PROBLEM TO WORK ON -> Locate the lines of the listing below that hold "Task", then copy each of them.

RECORDS SUPPLIED ->
========
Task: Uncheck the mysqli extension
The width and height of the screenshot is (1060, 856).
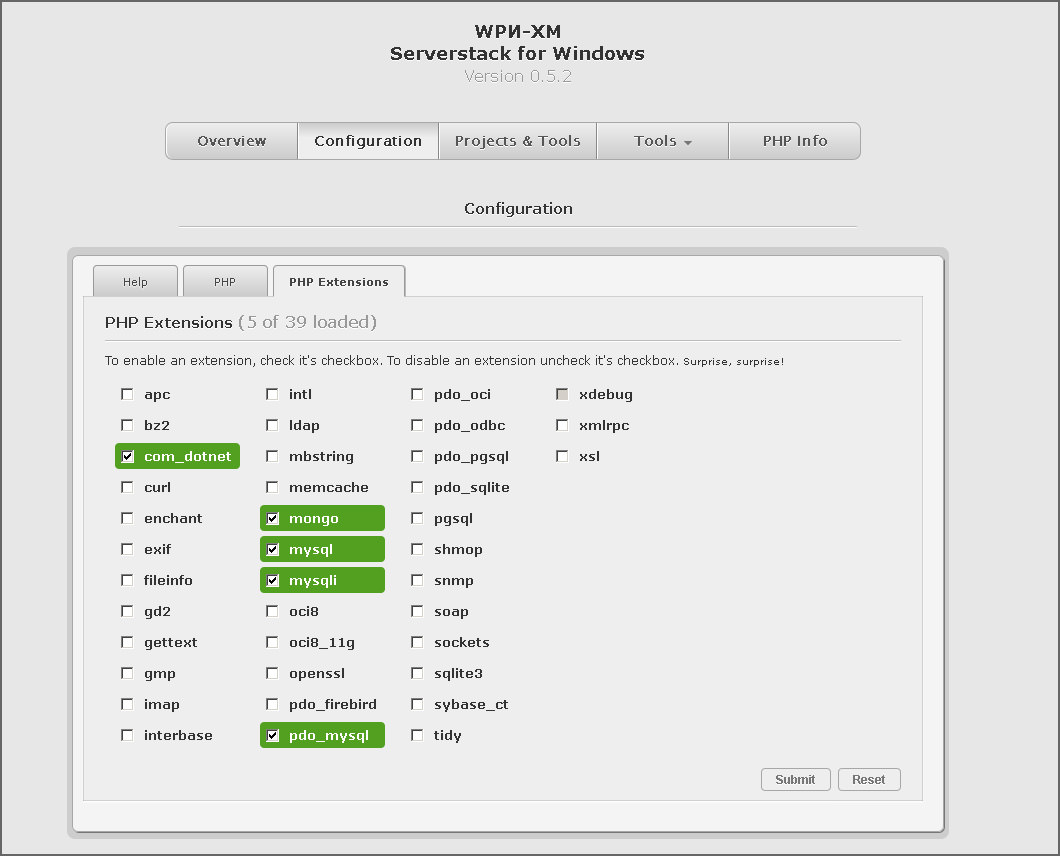Action: (x=272, y=580)
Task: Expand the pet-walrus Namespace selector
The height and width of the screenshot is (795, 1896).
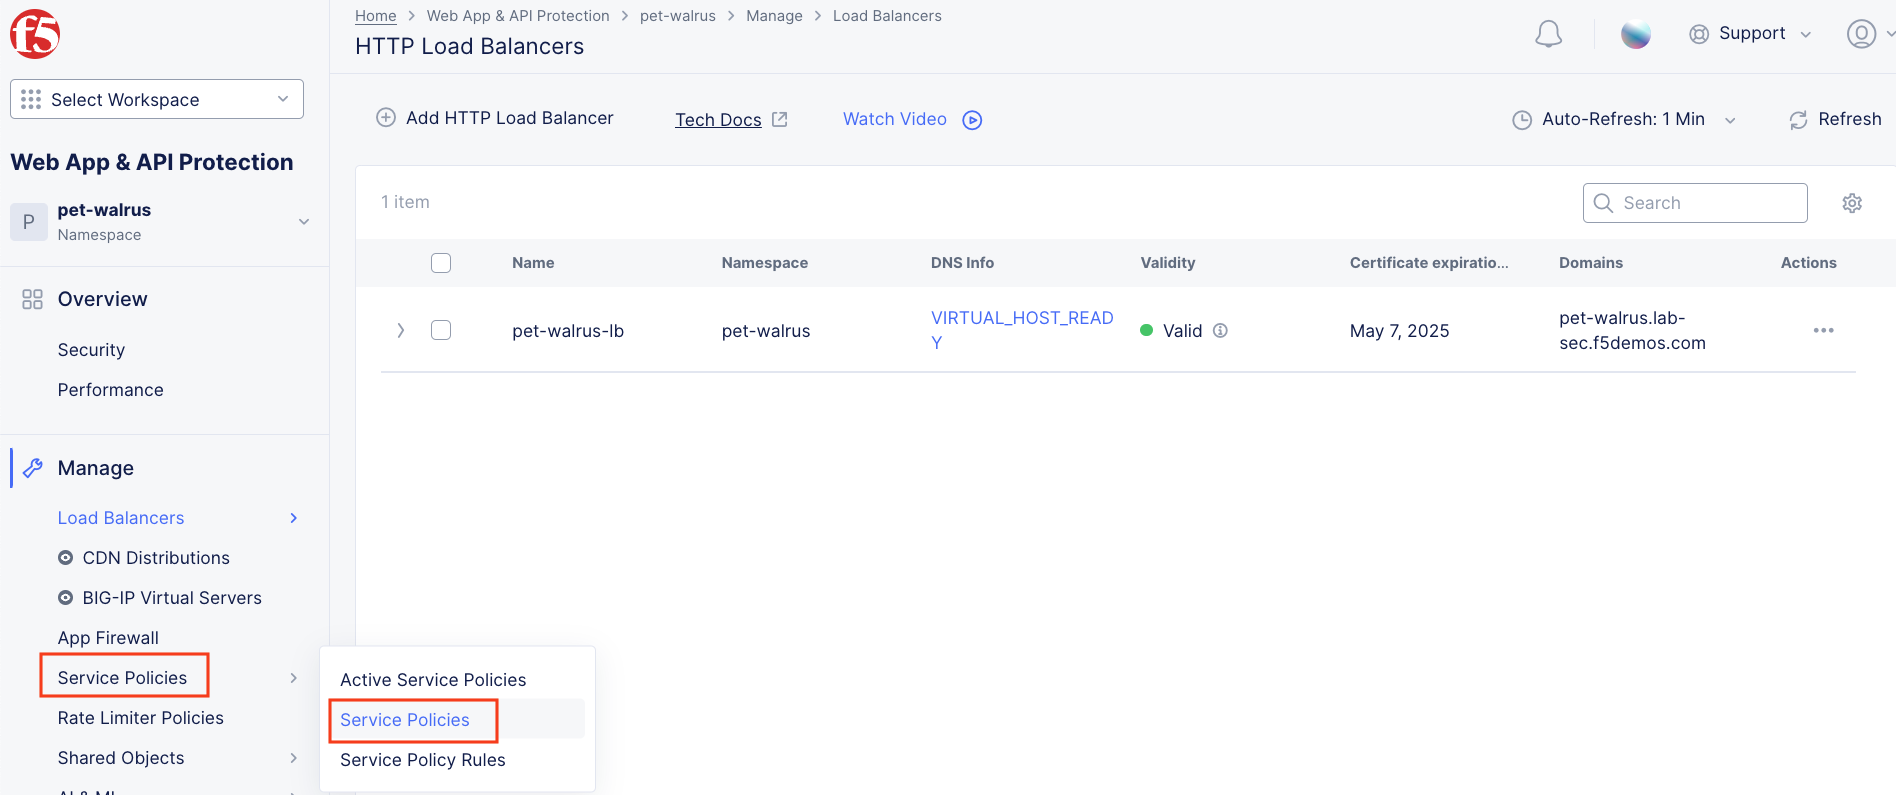Action: tap(160, 221)
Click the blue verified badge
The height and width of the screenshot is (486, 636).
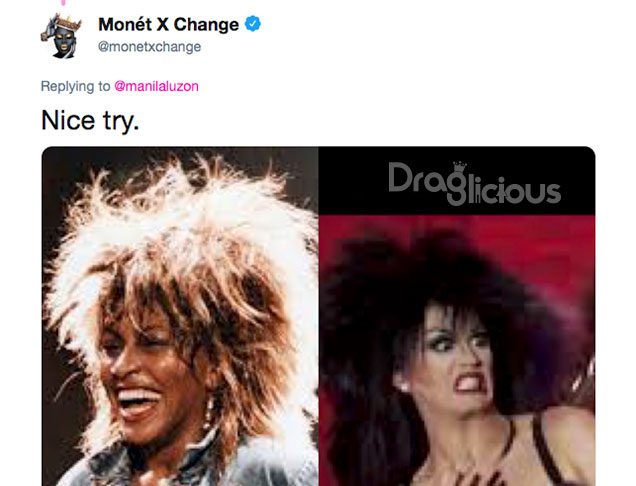[x=252, y=24]
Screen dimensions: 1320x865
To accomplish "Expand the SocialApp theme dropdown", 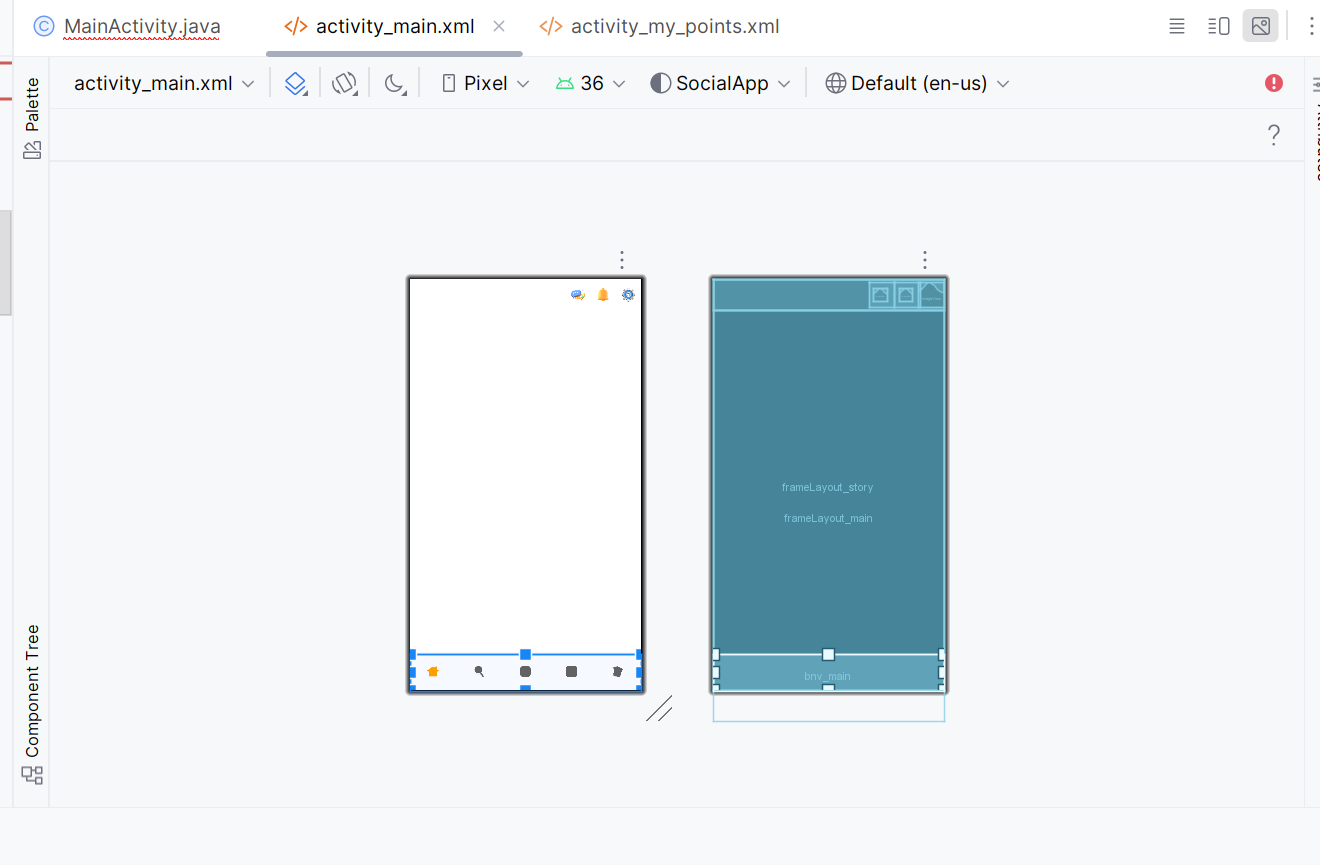I will pos(720,83).
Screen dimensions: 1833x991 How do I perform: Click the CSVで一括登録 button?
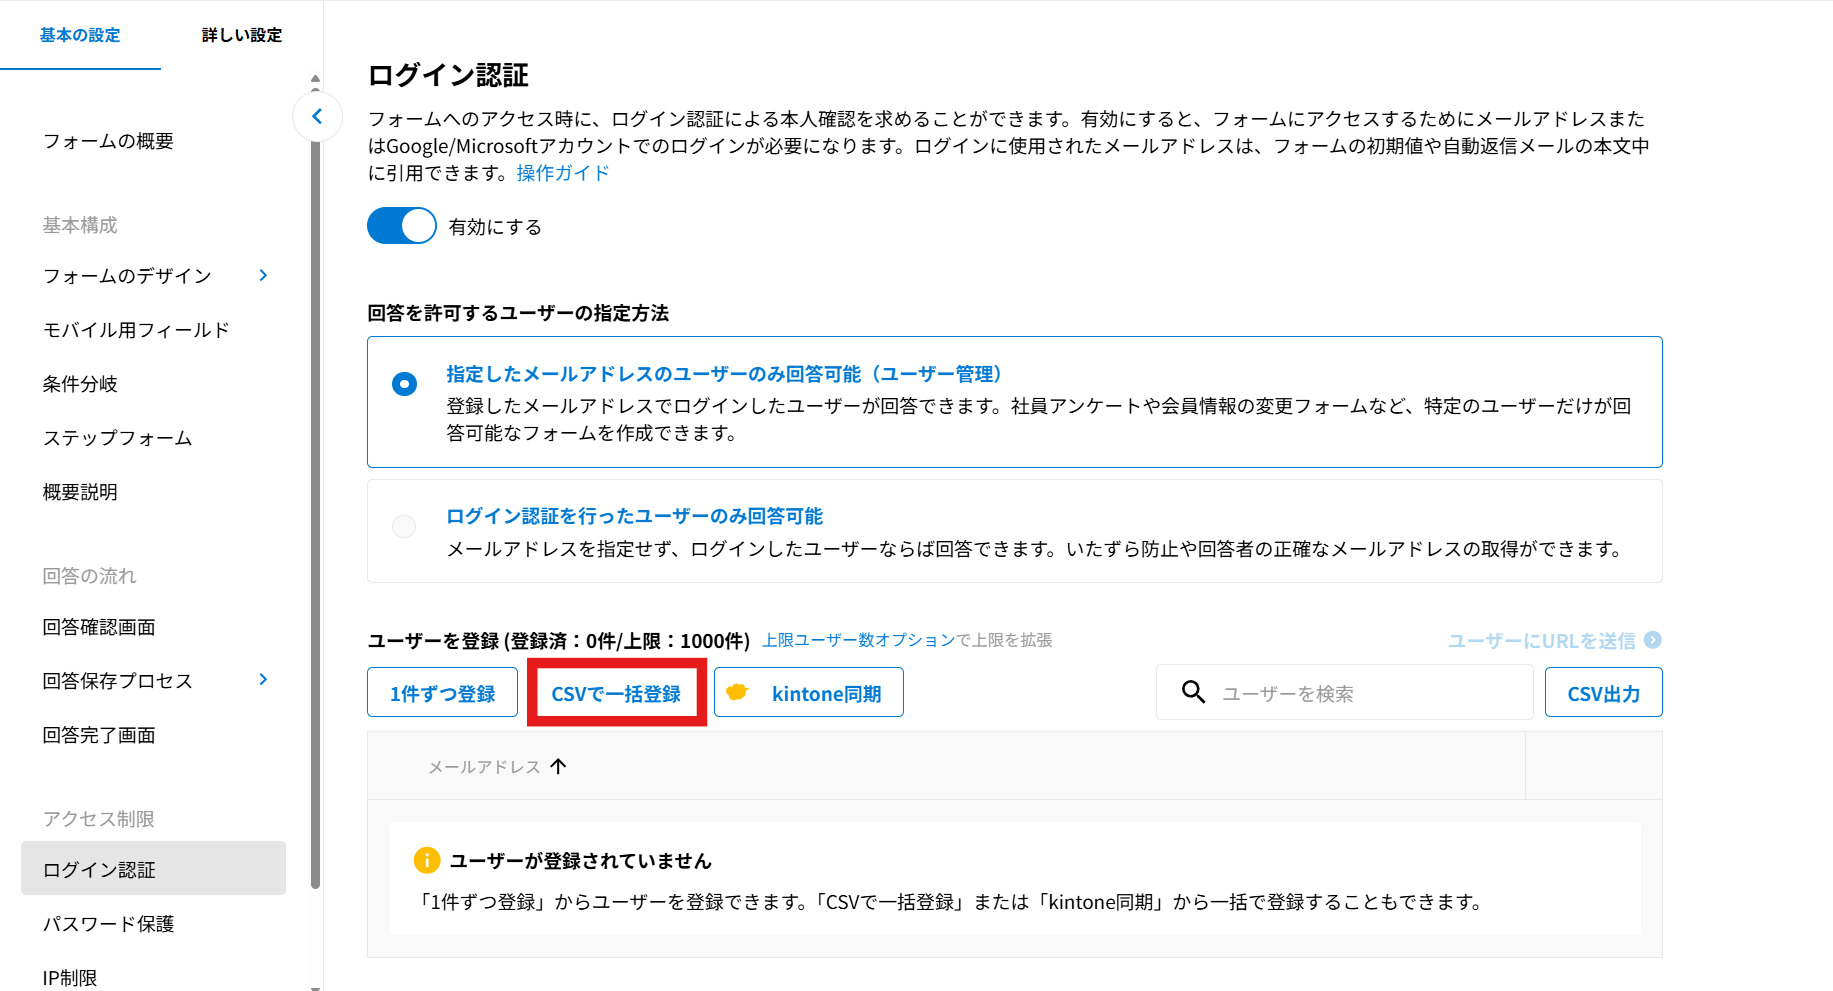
========
SOLUTION TO THE PROBLEM ->
Task: Uncheck the mysqli extension
Task: Expand the pet-walrus Namespace selector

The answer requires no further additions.